How to Change Suzuki GSX-R1000 Chain and Sprockets
When it's time to replace the chain or one of the sprockets on your GSX-R1000, you're going to have to replace the lot.
A new chain on old sprockets won't last very long, just like a new sprocket mated to an old chain will wear out quickly. If you want your replacement chain and sprockets to last and not have to go to the trouble and expense of replacing them again, you should change both in tandem.
Watch the Suzuki GSX-R1000 chain and sprocket replacement video above and print this walkthrough out for reference to get the job done.
Tools and Parts Needed - Suzuki GSX-R Chain and Sprockets Replacement
NOTE: The only part you'll need is a drive chain kit. You can purchase the chain and drive sprockets separately, but the OEM drive chain kit from Suzuki contains the two sprockets and the chain, and is more affordable as a bundle. There are also two specialty tools you'll need for this job: a jumbo chain tool to break apart the old chain and assemble the new one; and a digital caliper to make a couple of very precise measurements.
How to Replace Suzuki GSX-R1000 Chain and Sprockets
Step 1. Remove the old chain by either using the chain tool to drive the pins out of a chain link to get the link out, or by grinding off the pin heads from a chain link and knocking that link out.
Step 2. Remove the 36mm axle nut from the rear wheel and pull the axle out, then move the rear brake caliper assembly out of the way.
Step 3. Remove the shifter pedal linkage. Be sure to mark the linkage and its mounting spline so you can reinstall the linkage in the exact same position later.
Step 4. Unbolt the engine sprocket cover and move it up and out of the way.
NOTE: You don't need to completely remove the sprocket cover.
Step 5. Remove the speed sensor rotor and the engine sprocket nut beneath it.
Step 6. Remove the old engine sprocket, then install the new engine sprocket and the sprocket nut.
Step 7. Remove the five rear sprocket bolts and the old sprocket from the rear wheel.
Step 8. Install the new rear sprocket with its beveled edge facing outwards.
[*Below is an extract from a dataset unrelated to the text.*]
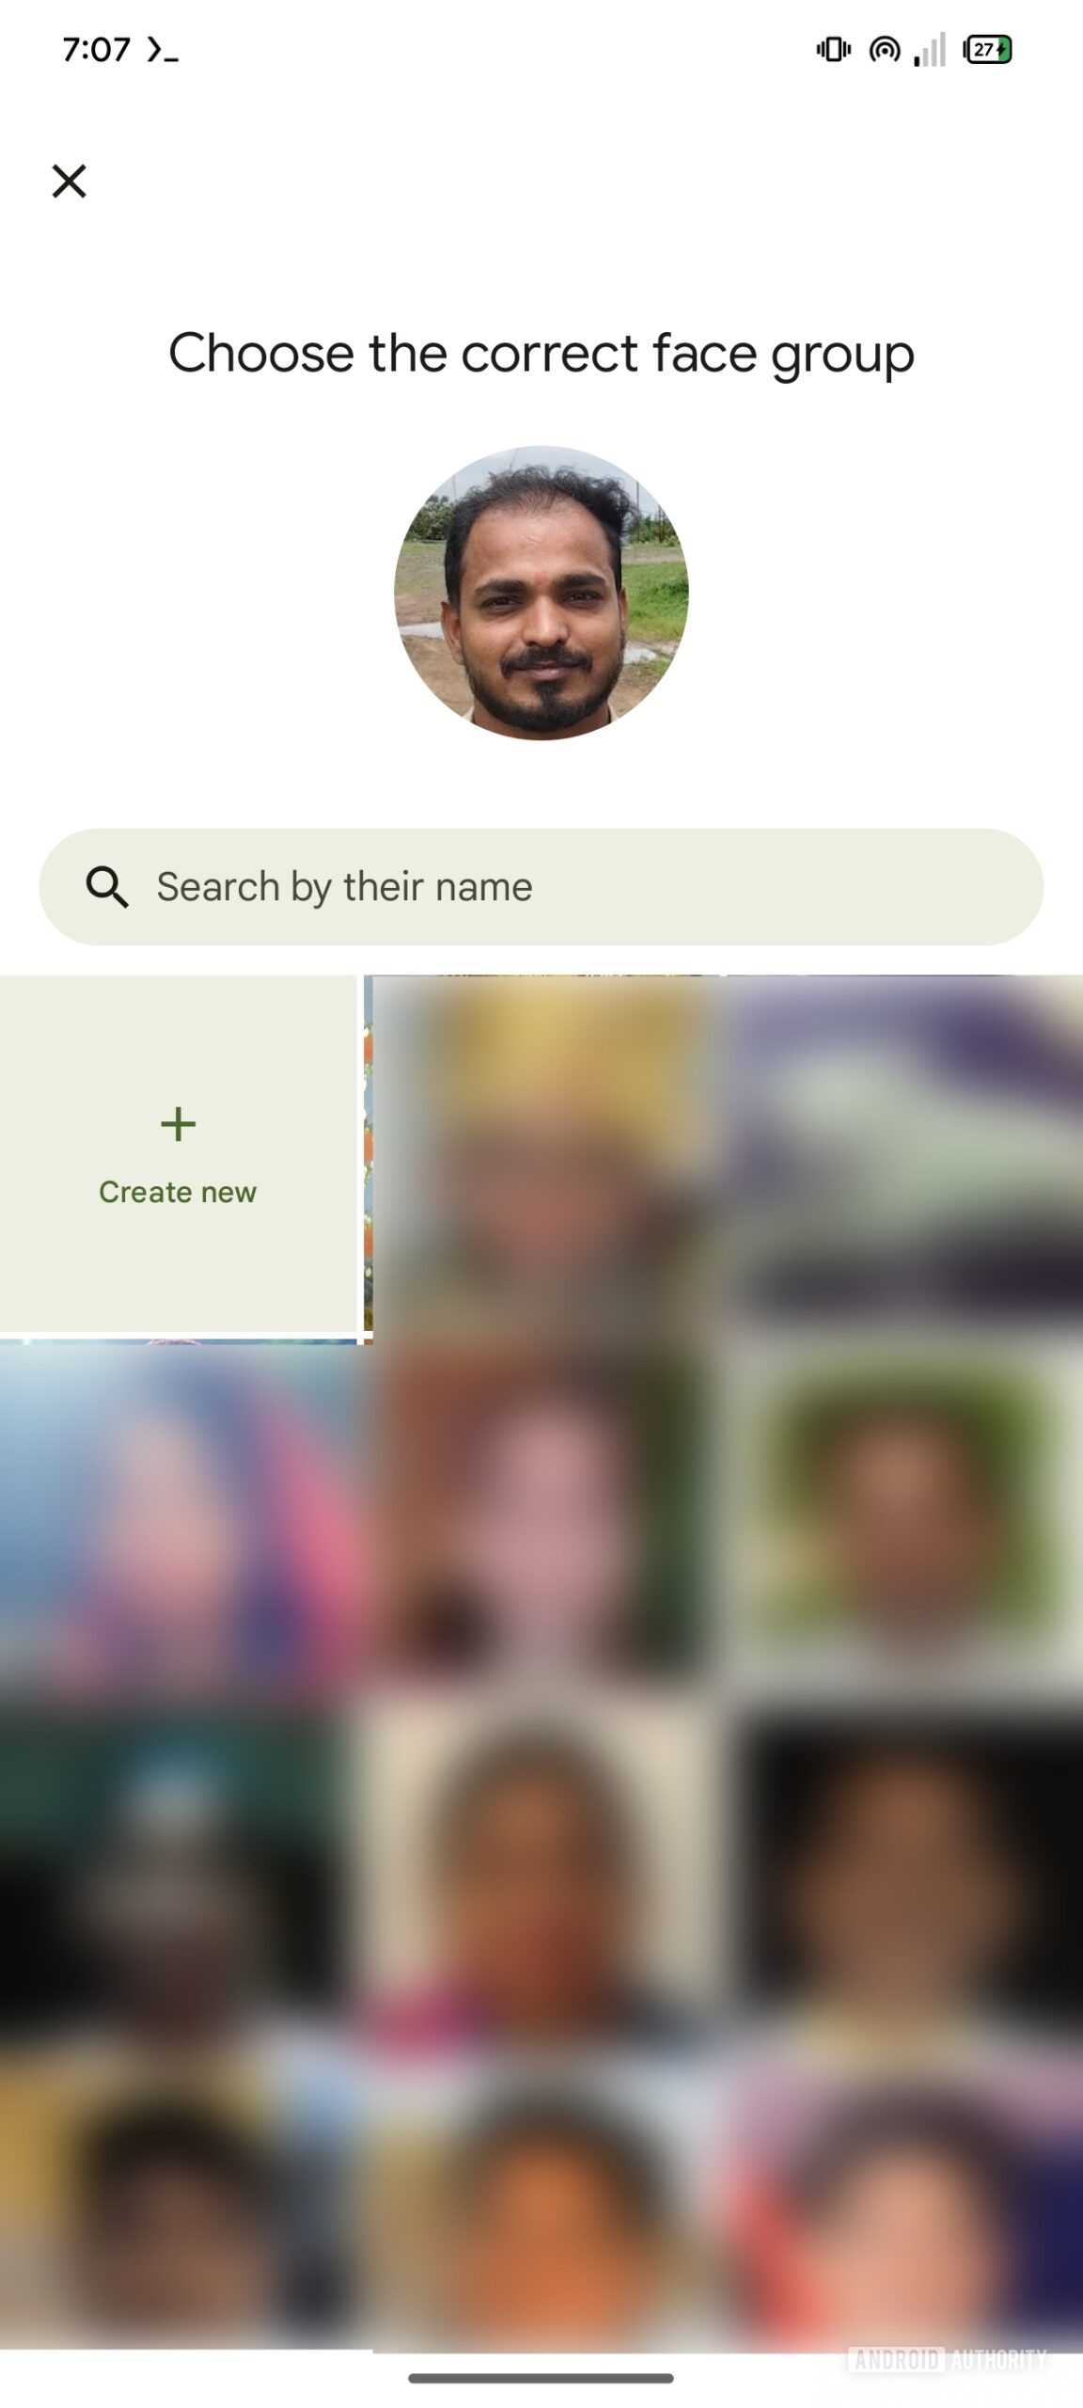Tap the terminal prompt icon beside clock
The width and height of the screenshot is (1083, 2408).
point(162,50)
Reinstall the sprocket bolts and torque them to 44 foot-pounds.
Step 9. Remount the rear wheel onto the swingarm and reinstall the axle, making sure the flat side of the axle is flush with the flat side of the chain adjuster. Make sure the chain adjusters are both backed off, and that the wheel is mounted as fully forward as it can be. Reinstall the brake caliper assembly over the brake rotor.
Step 10. Run the new chain over the engine sprocket and rear sprocket, and install the master chain link with two of the O-rings on the inside and the other two O-rings on the outside.
Step 11. Install the master chain link's outer plate. It's important that the outer plate isn't installed too tightly or it will compress the O-rings and kink the chain. When the outer plate is installed correctly, the distance between the two outer plates should be between 21.1 millimeters and 21.3 millimeters. Using the chain tool, slowly tighten and press the new outer plate onto the chain, frequently stopping to measure with a digital caliper.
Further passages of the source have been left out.